Paganin: "Ciclo di fuoco per l'Inter, è il momento di alzare l'asticella"

Paganin: “Ciclo di fuoco per l’Inter, è il momento di alzare l’asticella”


Massimo Paganin commenta la sconfitta di Coppa contro il Napoli, partita all’interno di un ciclo di fuoco per la squadra di Conte. Oltre a Milan e Napoli già affrontate, l’Inter affronterà la Lazio domenica prossima, la trasferta di Ludogorets il 20 febbraio, la Sampdoria il 23 febbraio fino al gran finale contro la Juventus il primo marzo. Come sottolineato da Paganin Conte sa bene l’importanza del momento: l’ex difensore nerazzurro si aspetta il salto di qualità decisivo.

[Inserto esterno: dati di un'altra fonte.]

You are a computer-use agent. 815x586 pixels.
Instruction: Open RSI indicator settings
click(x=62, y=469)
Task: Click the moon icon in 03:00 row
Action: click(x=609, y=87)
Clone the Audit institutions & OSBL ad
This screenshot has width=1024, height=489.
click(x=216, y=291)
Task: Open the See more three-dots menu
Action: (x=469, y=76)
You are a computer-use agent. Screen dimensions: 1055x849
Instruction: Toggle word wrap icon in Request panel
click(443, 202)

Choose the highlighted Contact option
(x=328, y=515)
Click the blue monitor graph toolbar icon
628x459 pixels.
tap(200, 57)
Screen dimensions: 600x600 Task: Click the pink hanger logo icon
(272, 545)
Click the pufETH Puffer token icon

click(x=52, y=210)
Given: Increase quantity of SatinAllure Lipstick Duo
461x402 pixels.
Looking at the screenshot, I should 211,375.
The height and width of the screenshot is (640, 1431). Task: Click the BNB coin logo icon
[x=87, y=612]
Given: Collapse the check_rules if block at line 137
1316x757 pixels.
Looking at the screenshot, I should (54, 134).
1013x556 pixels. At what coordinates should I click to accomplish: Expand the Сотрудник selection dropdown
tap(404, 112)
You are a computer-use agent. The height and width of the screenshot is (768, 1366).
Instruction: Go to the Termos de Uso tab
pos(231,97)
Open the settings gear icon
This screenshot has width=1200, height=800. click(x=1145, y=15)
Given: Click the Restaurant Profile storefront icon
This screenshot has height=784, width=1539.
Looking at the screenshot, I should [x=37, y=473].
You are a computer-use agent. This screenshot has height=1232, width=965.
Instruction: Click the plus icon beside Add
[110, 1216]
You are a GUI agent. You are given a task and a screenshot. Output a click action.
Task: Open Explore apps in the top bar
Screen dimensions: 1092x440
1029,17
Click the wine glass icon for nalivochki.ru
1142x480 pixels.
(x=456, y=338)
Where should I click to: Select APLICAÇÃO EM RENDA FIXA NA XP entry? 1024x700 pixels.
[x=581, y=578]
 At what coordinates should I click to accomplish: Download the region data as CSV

PER PAGANIN CONTE DEVE ANCORA PERFEZIONARE I MECCANISMI

Intervistato da Radio TMW l’attuale opinionista sportivo parla così dopo la sconfitta interna dell’Inter contro il Napoli: “Sarà determinante la partita di ritorno. Di sicuro ieri non si è vista una bella Inter, ci si aspetta un’Inter diversa: è mancata l’intesità di gioco“. Paganin comunque non ne fa un dramma in vista del ritorno: “A volte ci sta, soprattutto dopo un derby in cui hai speso tante energie nervose. Poteva finire 0-0, ma non è compromesso il passaggio del turno“.

In particolare, sull’importanza del momento per Paganin Conte fa bene a mettere in allerta i suoi giocatori: “È un momento delicato dove bisogna alzare l’asticella, Conte sa bene quanto sia importante questo mese”.

Sulla rosa nerazzurra l’ex difensore afferma: “È competitiva, ma Conte dovrà ancora amalgamarla e trovare le geometrie giuste. Il mister deve lavorare ancora tanto, ci aspettiamo una squadra in continua crescita“. Massimo Paganin riprende a pieno il discorso fatto in questi giorni dall’allenatore: “Da ora a fine marzo si giocano tantissime partite tra Campionato, Coppa Italia ed Europa League. Alla fine di questo ciclo l’Inter potrà essere fuori da ogni corsa o ancora in corsa su tutti e tre i fronti“. 

Sull’inserimento in squadra di Eriksen: “Si nota la qualità, il suo talento è assoluto ma deve ancora inserirsi nei meccanismi della squadra. Deve ancora comprendere cosa vuole Conte dai suoi centrocampisti, soprattutto dalle sue mezzali“.